JTHJ is the love story of Samar Anand. And as fate puts it, he comes across two women who love him equally. The film starts off in London where Samar is a desi lad desperate to earn an honest living in a foreign land. He runs into the ravishing Mira who entrusts all her faith in Jesus. Samar helps Meera get over her pent up anxieties and in the process they fall in love. And just when you think the film’s running into the oh-we’ve-seen-that-before territory a twist separates the lovers. SRK’s forced to move to India where he runs into the boisterous Akira. Akira’s daredevil personality and spirit impresses Samar. But of course she’s alive and happening because she loves him.
Yes the structure of the story seems like a run-of-the-mill love triangle but there’s more to their dilemma than just the obvious. You don’t have melodramatic and unreal sacrifices or two women competing to woo their man. Instead you get a mature sense of camaraderie between the characters. And some master class writing where the same-old same-old “yadaash kho jaana” is crafted in the form of retrograde amnesia.
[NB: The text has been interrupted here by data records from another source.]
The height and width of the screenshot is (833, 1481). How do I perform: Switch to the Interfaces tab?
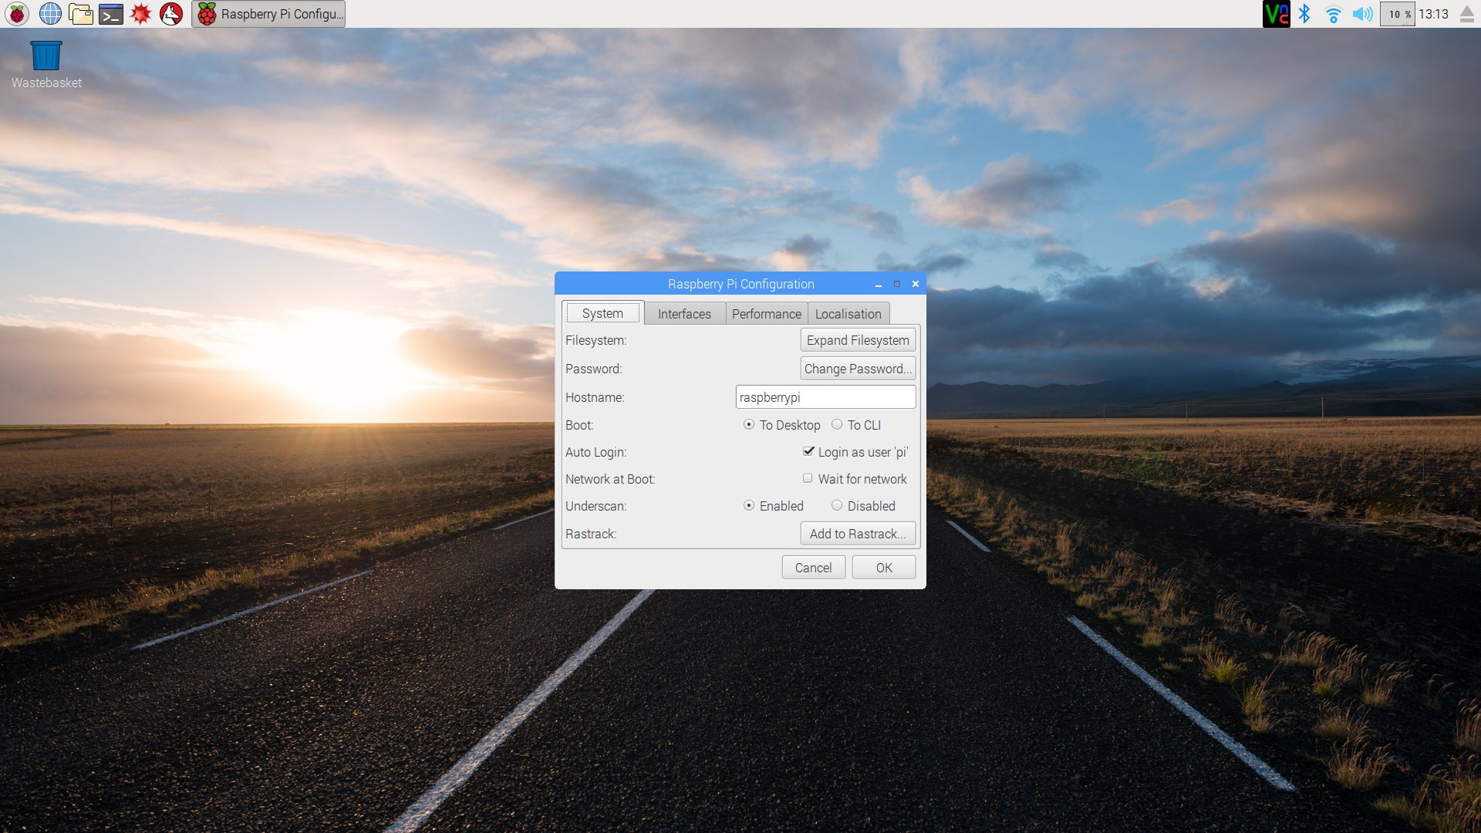(x=684, y=314)
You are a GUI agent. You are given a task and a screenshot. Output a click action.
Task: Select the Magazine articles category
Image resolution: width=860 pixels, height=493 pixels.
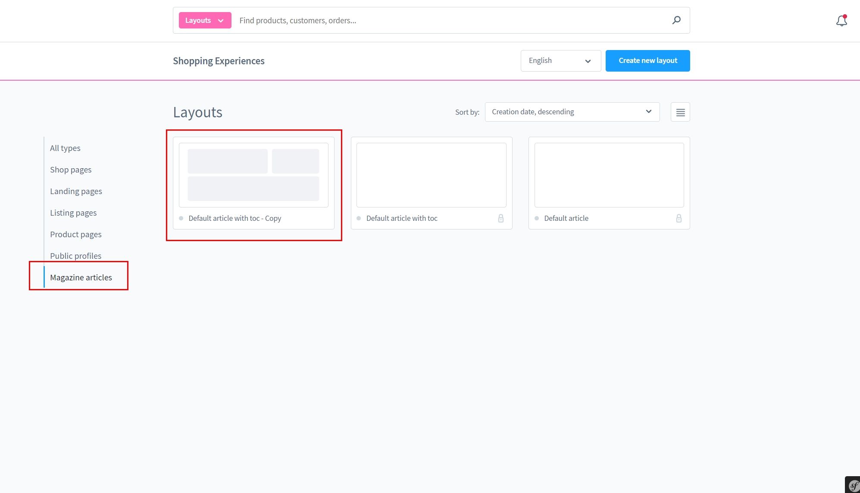[x=81, y=277]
On the subject of writing, one of JTHJ’s commendable features is its real and uncomplicated dialogue. You don’t have characters being theatrical in expressing love. Instead they say it casually and in underplayed tones. And then there’s the core philosophy of faith and time that sets JTHJ apart from Bollywood’s regular fare of romances. The film says destiny and time can be the most important factors in a love saga.
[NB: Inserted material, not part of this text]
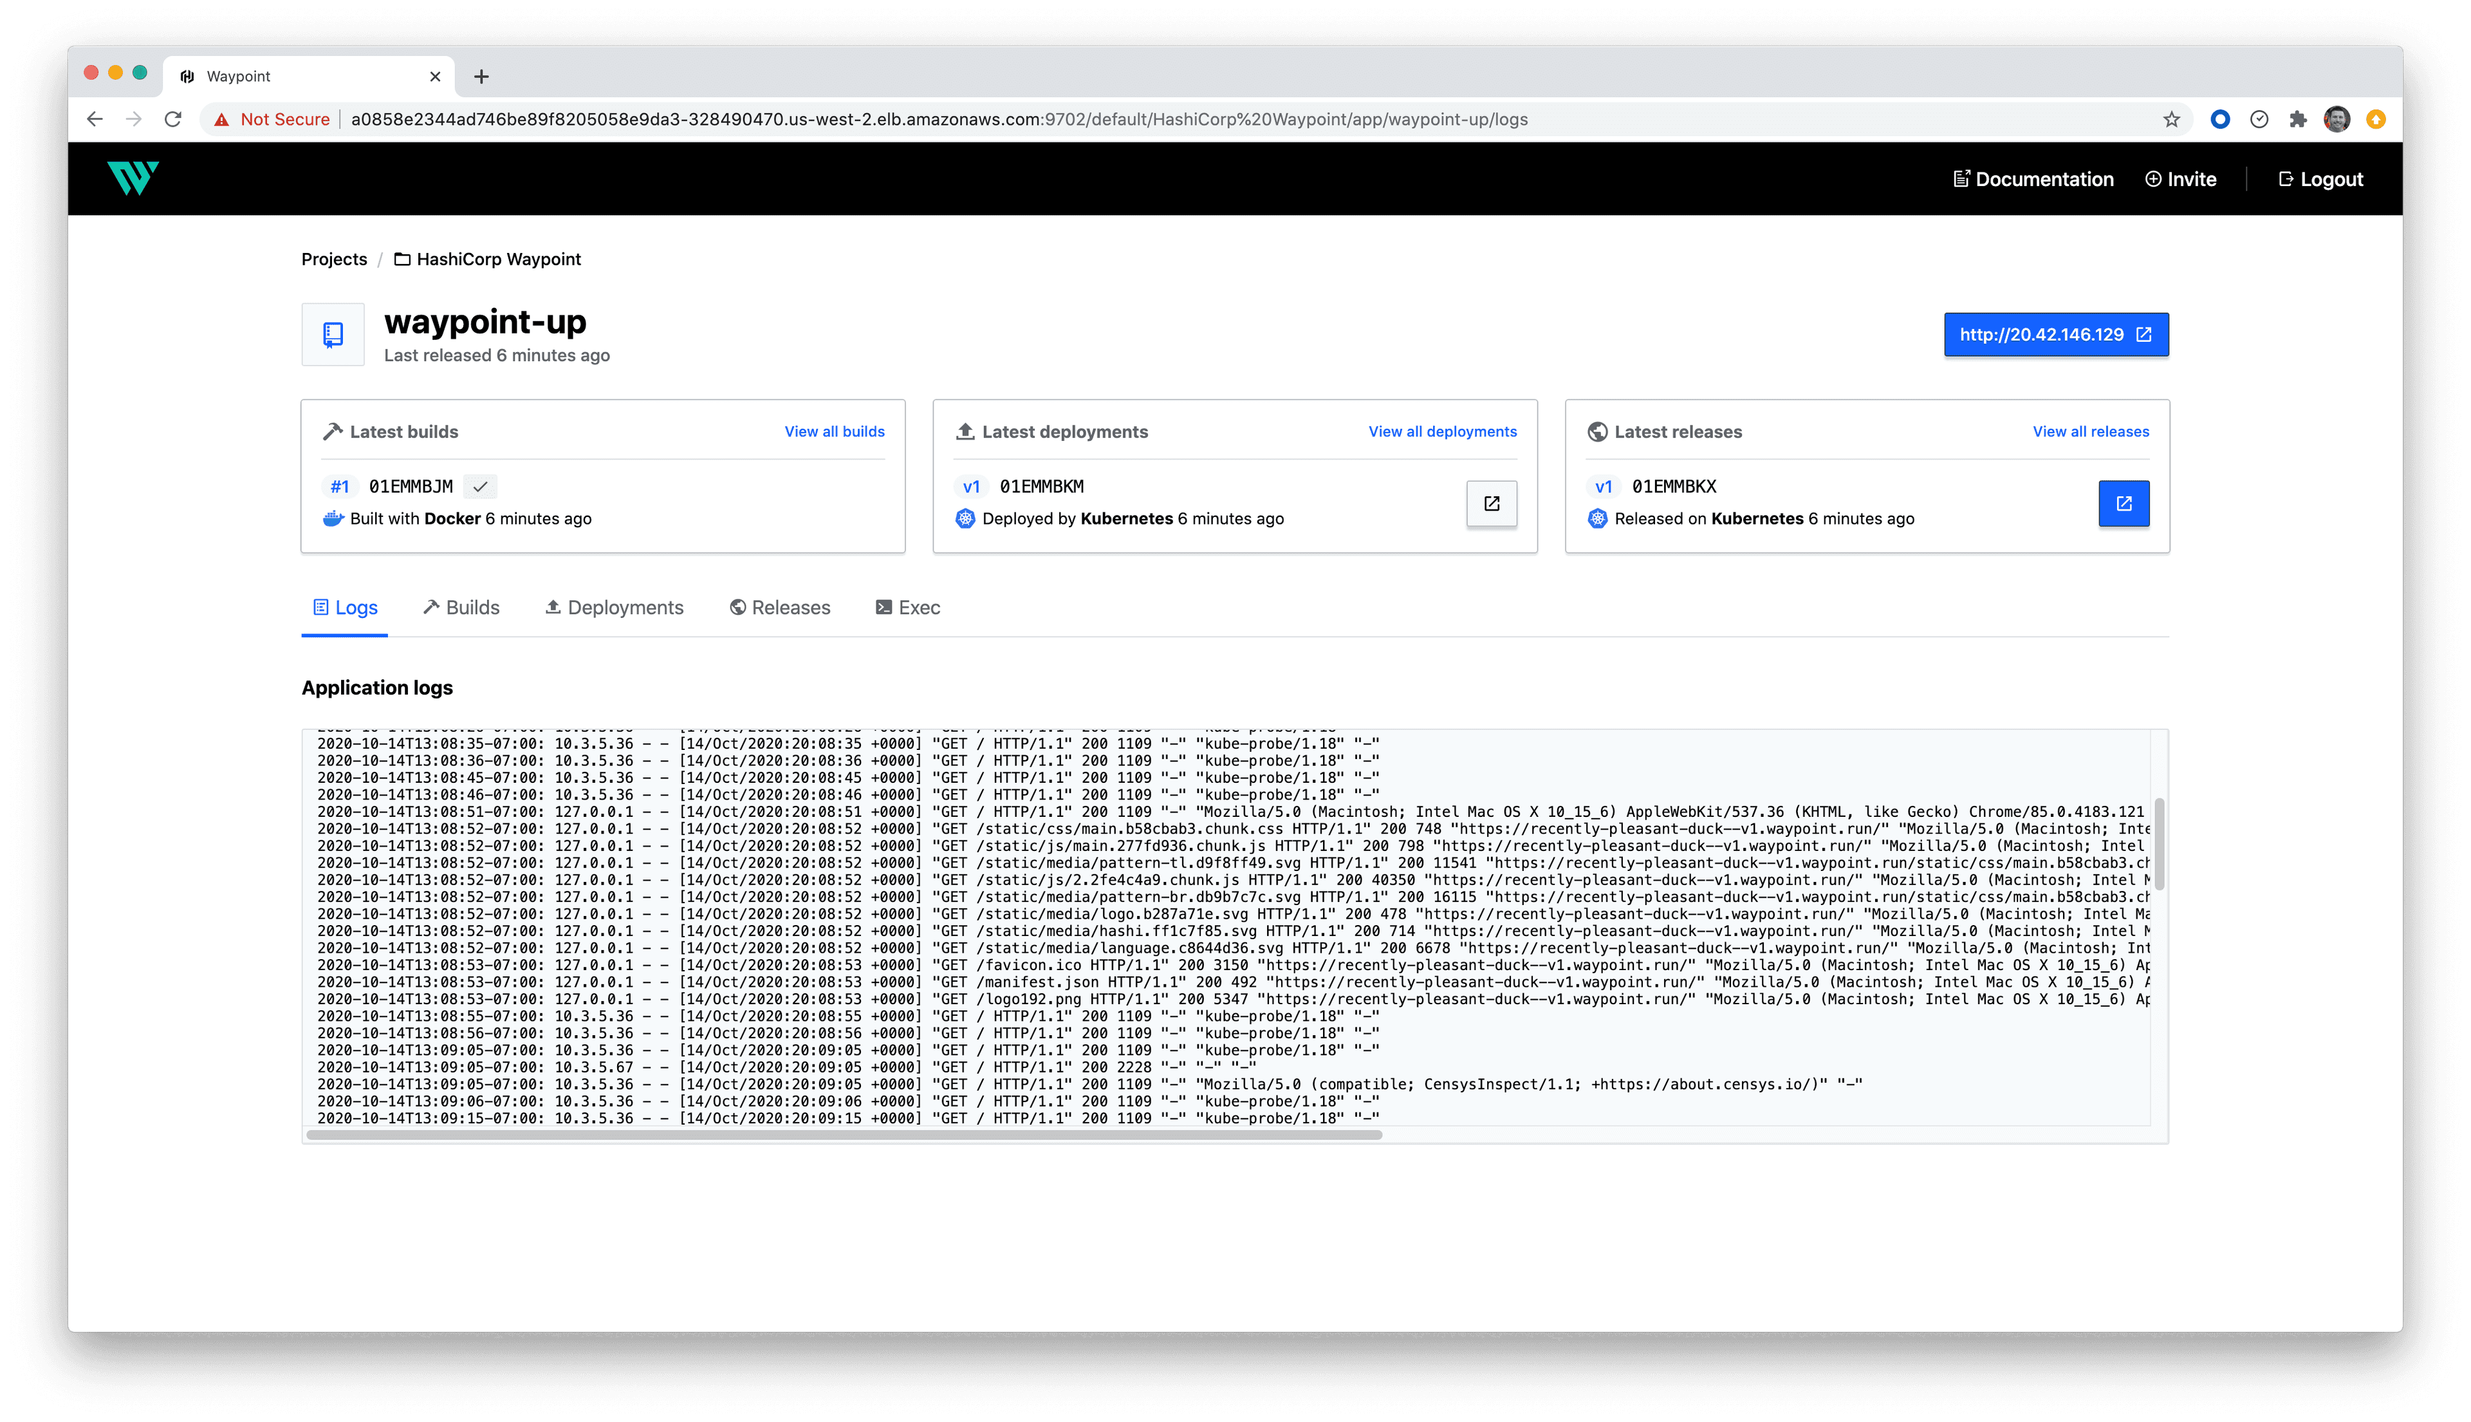The image size is (2471, 1422).
Task: Click View all builds link
Action: [x=834, y=432]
That the actors look as beautiful as the exotic locations they’re in is a trademark feature of Yash Chopra’s films. JTHJ is no different. Katrina Kaif and Anushka Sharma steal the thunder from the landscapes of Kashmir, Ladakh and England. Shah Rukh Khan even in his grungy avatar as the army man lends to the authenticity of his part. (Save for a handful of amateurish make-up instances during the early London sequences).
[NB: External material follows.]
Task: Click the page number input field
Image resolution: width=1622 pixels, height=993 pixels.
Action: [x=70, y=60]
But JTHJ is so much more than its flawless visual appeal. AR Rahman’s music and background score adds a touch of magic to the proceedings. It complements the actors’ performances perfectly. Shah Rukh Khan makes a stunning entry, he owns the screen space and he weaves his charisma into a net that holds JTHJ together. Especially effective are his scenes as the reserved army officer. Katrina Kaif is just a thing of beauty. That she looks stunning is a given, but she manages to give one of her career’s finest performances as Meera. Her underplay is the perfect contrast to Anushka’s lively and bubbly act. Anushka lightens JTHJ with energy, while Katrina anchors it with firm emotions.
At a gracious 3 hours runtime, JTHJ feels like an epic love story. And it is just that. JTHJ is the perfect adieu to a hallmark career. It is the best romantic film made in this generation.